*TASK REQUIREMENTS:*
Word for word, please copy the listing below, with its pictures left out.

*INPUT:*

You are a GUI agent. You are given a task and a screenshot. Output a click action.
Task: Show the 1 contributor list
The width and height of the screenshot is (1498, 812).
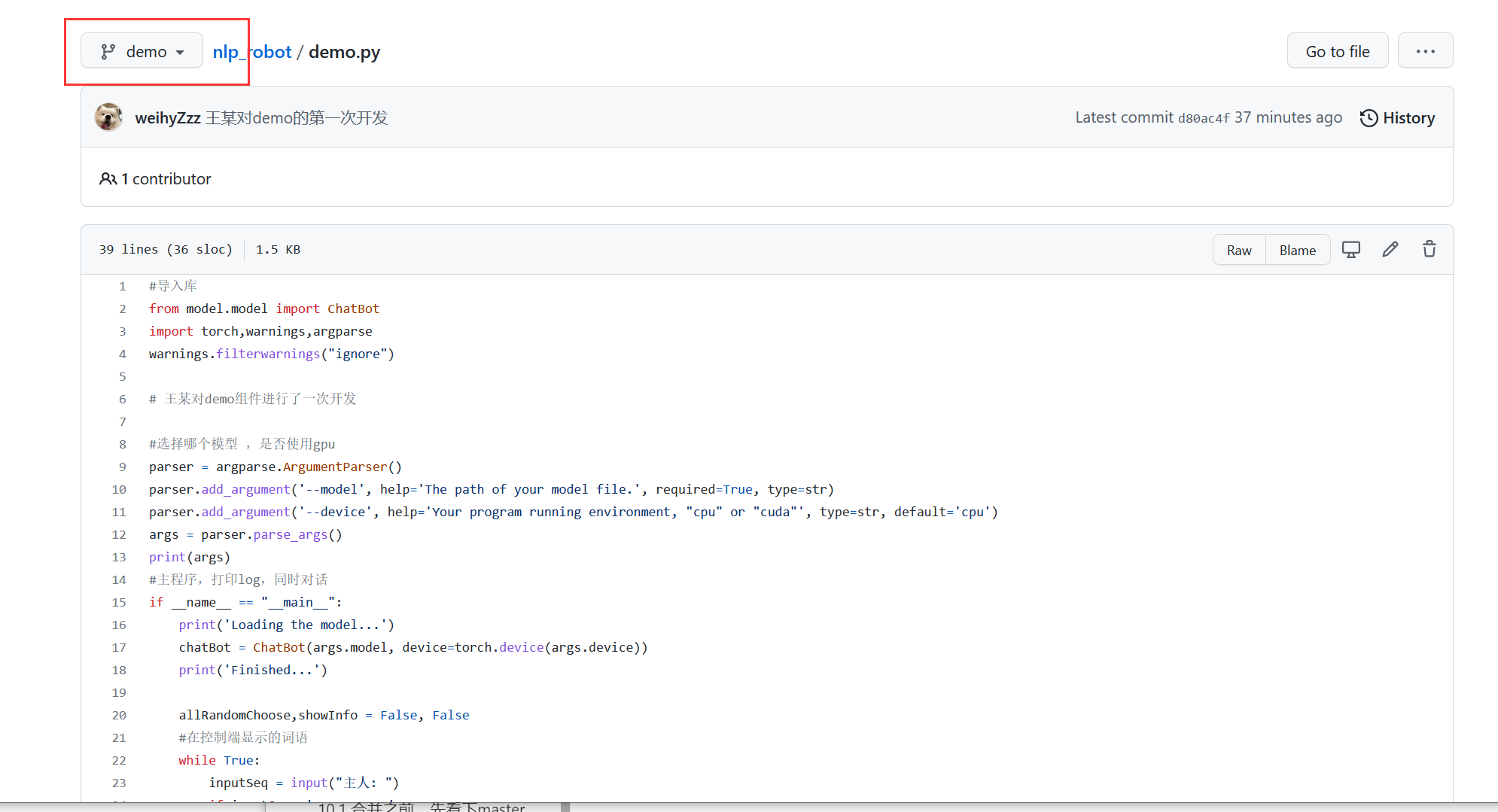pyautogui.click(x=166, y=179)
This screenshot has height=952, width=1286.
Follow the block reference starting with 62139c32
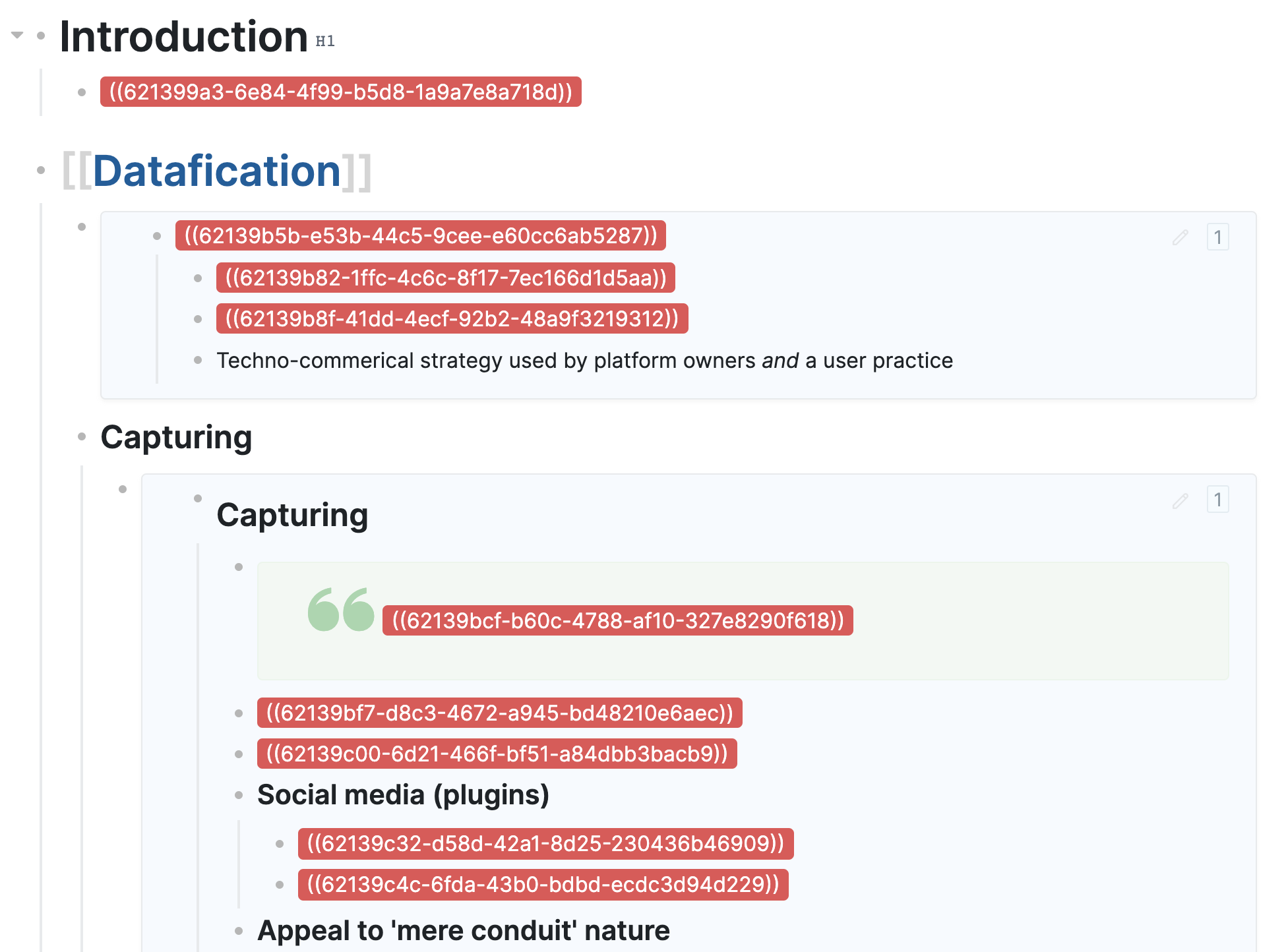pyautogui.click(x=545, y=844)
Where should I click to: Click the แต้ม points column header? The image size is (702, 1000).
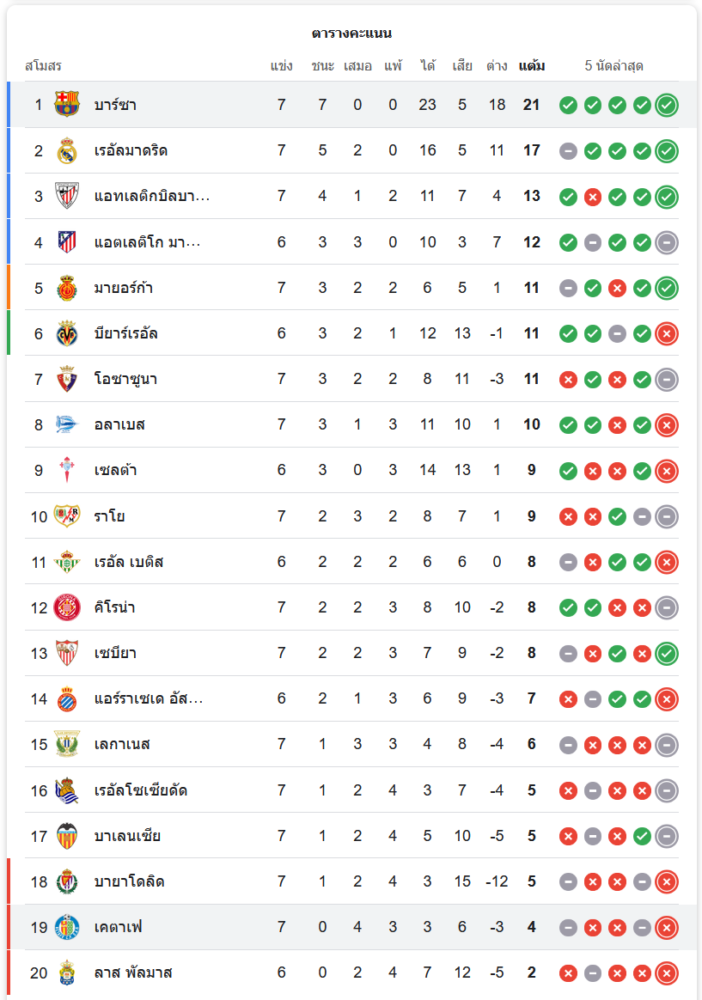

*TASK OUTPUT:*
You are a GUI agent. You are given a task and a screenshot. Output a click action.
Task: Show the 1 contributor list
The width and height of the screenshot is (1498, 812).
pyautogui.click(x=166, y=179)
This screenshot has height=952, width=1286.
Follow the block reference starting with 62139c32
pyautogui.click(x=545, y=844)
Where should I click to: Click the แต้ม points column header? The image size is (702, 1000).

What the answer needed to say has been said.